[Study material]

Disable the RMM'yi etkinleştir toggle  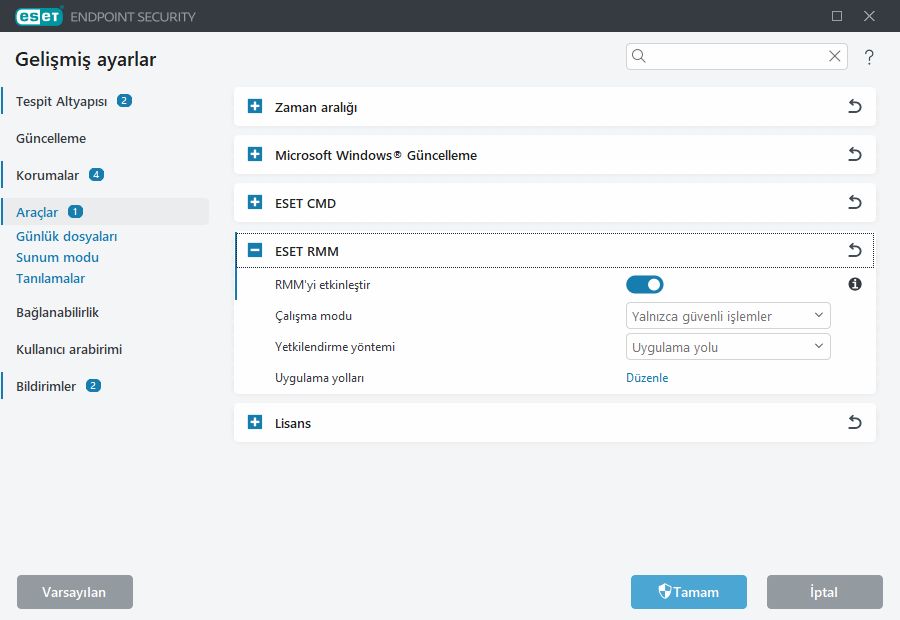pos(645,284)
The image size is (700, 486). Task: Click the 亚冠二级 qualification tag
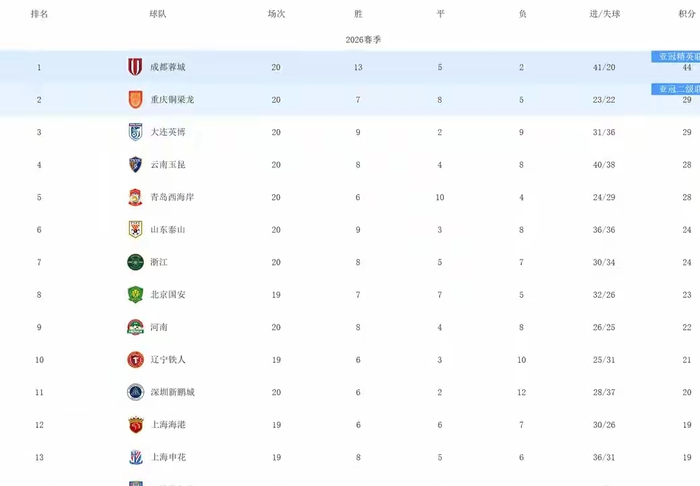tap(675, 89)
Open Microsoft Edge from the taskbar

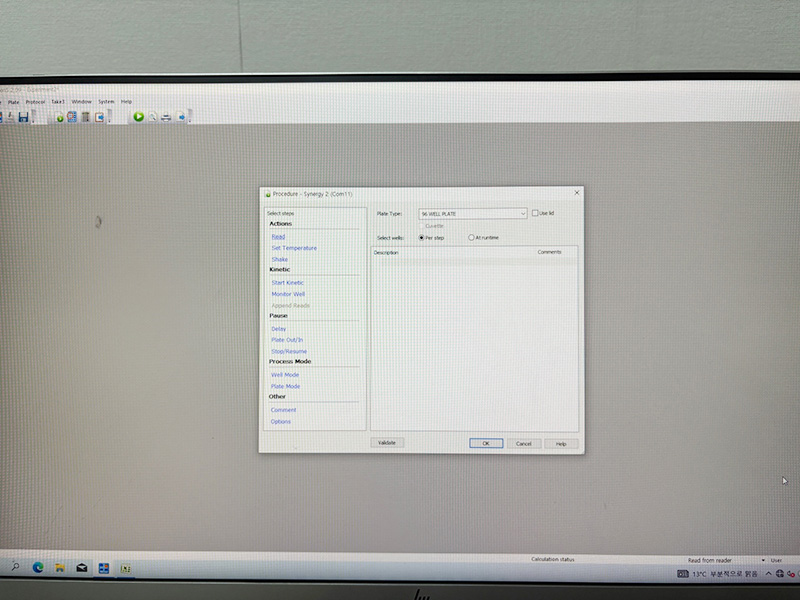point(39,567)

[/Study material]

Directions = Pictures do not belong in the copy. Repeat exactly each line from the one with "The image size" through the end of the listing.

Written reply =
The image size is (700, 486). Task: Click the 亚冠二级 qualification tag
tap(675, 89)
Open Microsoft Edge from the taskbar

point(39,567)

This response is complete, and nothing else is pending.